**REQUIRED ACTION**: Which lines below fall between the one containing "Pack 'n Play On" and the one containing "Identify the click"? Repeat them exactly, counting both of those lines, and add nothing else.

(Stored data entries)
________

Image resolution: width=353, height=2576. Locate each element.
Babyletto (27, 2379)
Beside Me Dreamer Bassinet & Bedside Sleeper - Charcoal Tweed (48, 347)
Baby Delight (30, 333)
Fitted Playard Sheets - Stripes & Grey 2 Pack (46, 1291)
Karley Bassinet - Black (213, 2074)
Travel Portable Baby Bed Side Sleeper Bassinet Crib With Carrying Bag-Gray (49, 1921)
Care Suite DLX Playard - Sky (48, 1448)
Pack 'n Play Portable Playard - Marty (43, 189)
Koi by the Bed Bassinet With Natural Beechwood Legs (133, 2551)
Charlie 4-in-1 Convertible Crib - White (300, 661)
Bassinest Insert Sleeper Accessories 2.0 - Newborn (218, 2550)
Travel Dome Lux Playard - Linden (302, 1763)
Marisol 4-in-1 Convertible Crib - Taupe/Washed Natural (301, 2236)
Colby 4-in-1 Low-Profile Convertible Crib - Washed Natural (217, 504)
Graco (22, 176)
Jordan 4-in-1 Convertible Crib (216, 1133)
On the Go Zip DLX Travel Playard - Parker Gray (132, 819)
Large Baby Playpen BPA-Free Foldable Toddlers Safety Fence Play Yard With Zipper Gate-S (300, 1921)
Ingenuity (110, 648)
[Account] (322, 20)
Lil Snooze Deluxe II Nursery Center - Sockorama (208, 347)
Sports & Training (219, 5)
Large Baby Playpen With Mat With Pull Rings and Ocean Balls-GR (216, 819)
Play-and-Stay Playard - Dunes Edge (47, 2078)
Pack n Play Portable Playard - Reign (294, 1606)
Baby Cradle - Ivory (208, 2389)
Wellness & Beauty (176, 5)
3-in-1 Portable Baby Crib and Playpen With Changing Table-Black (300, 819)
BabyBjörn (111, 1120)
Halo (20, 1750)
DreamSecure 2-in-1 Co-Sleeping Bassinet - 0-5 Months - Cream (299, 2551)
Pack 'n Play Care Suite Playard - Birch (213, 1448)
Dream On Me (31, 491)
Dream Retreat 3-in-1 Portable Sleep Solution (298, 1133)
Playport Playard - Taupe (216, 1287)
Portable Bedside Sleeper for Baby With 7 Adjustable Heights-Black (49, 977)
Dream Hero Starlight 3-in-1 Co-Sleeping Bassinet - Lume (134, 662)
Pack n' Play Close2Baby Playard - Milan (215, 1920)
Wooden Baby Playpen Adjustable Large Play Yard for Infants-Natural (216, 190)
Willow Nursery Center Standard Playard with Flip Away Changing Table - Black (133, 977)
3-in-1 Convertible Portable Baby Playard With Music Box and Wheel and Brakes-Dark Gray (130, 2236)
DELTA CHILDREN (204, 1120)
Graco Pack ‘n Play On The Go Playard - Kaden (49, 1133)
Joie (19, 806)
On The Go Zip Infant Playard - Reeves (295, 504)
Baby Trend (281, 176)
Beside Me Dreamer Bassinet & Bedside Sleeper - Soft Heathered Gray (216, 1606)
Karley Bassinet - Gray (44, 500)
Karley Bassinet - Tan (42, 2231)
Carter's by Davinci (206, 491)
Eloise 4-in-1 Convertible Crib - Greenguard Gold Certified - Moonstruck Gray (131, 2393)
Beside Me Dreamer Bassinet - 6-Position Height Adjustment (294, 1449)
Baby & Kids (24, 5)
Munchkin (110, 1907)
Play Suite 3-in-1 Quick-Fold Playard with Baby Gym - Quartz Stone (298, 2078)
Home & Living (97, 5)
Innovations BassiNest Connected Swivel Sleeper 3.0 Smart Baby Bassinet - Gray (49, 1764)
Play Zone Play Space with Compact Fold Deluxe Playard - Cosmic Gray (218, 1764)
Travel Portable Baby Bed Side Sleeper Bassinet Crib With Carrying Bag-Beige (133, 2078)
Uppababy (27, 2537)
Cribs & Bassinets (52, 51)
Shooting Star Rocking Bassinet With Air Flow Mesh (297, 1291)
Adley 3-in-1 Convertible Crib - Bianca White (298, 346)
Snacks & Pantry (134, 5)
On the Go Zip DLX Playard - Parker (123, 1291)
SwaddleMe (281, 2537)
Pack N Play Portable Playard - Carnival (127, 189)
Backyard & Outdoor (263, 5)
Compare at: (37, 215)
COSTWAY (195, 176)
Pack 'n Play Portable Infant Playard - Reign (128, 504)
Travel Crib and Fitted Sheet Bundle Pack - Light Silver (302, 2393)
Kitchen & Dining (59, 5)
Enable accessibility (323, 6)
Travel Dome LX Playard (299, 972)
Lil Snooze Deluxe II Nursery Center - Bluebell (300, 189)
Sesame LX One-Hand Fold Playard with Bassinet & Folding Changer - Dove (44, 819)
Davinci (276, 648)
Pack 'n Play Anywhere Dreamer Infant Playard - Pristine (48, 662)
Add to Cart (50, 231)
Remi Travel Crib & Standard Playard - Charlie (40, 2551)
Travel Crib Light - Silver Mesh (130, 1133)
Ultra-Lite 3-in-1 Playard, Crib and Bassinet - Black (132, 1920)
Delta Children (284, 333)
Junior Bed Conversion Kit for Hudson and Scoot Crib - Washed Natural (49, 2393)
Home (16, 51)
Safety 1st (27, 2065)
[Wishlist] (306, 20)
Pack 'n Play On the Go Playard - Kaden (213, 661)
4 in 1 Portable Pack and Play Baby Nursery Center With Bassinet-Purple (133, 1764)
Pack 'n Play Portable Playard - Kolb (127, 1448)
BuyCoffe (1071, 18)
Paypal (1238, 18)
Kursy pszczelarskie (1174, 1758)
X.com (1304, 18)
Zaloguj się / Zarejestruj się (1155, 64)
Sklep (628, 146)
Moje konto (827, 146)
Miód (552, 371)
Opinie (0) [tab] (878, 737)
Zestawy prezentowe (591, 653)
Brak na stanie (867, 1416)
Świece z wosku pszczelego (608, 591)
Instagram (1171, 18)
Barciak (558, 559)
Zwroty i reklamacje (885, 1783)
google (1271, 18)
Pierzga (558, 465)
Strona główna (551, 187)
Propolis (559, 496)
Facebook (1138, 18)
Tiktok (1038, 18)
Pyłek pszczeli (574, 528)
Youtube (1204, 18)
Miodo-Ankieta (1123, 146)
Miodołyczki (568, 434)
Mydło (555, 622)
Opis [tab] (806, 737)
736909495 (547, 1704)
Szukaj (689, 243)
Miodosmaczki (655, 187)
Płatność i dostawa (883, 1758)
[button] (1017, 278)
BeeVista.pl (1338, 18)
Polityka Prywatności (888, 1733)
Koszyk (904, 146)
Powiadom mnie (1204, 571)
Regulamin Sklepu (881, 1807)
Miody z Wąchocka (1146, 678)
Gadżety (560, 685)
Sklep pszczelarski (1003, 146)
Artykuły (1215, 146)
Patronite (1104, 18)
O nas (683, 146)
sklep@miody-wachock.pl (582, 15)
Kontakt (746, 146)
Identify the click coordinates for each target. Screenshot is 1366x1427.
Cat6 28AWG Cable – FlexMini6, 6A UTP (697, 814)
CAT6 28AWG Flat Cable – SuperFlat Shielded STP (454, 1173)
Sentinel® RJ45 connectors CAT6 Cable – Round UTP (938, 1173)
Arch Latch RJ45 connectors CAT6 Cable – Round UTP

________

**RESPONSE**:
Pack 'n Play On the Go Playard - Kaden (213, 661)
4 in 1 Portable Pack and Play Baby Nursery Center With Bassinet-Purple (133, 1764)
Pack 'n Play Portable Playard - Kolb (127, 1448)
BuyCoffe (1071, 18)
Paypal (1238, 18)
Kursy pszczelarskie (1174, 1758)
X.com (1304, 18)
Zaloguj się / Zarejestruj się (1155, 64)
Sklep (628, 146)
Moje konto (827, 146)
Miód (552, 371)
Opinie (0) [tab] (878, 737)
Zestawy prezentowe (591, 653)
Brak na stanie (867, 1416)
Świece z wosku pszczelego (608, 591)
Instagram (1171, 18)
Barciak (558, 559)
Zwroty i reklamacje (885, 1783)
google (1271, 18)
Pierzga (558, 465)
Strona główna (551, 187)
Propolis (559, 496)
Facebook (1138, 18)
Tiktok (1038, 18)
Pyłek pszczeli (574, 528)
Youtube (1204, 18)
Miodo-Ankieta (1123, 146)
Miodołyczki (568, 434)
Mydło (555, 622)
Opis [tab] (806, 737)
736909495 (547, 1704)
Szukaj (689, 243)
Miodosmaczki (655, 187)
Płatność i dostawa (883, 1758)
[button] (1017, 278)
BeeVista.pl (1338, 18)
Polityka Prywatności (888, 1733)
Koszyk (904, 146)
Powiadom mnie (1204, 571)
Regulamin Sklepu (881, 1807)
Miody z Wąchocka (1146, 678)
Gadżety (560, 685)
Sklep pszczelarski (1003, 146)
Artykuły (1215, 146)
Patronite (1104, 18)
O nas (683, 146)
sklep@miody-wachock.pl (582, 15)
Kontakt (746, 146)
Identify the click coordinates for each target. Screenshot is 1366x1427.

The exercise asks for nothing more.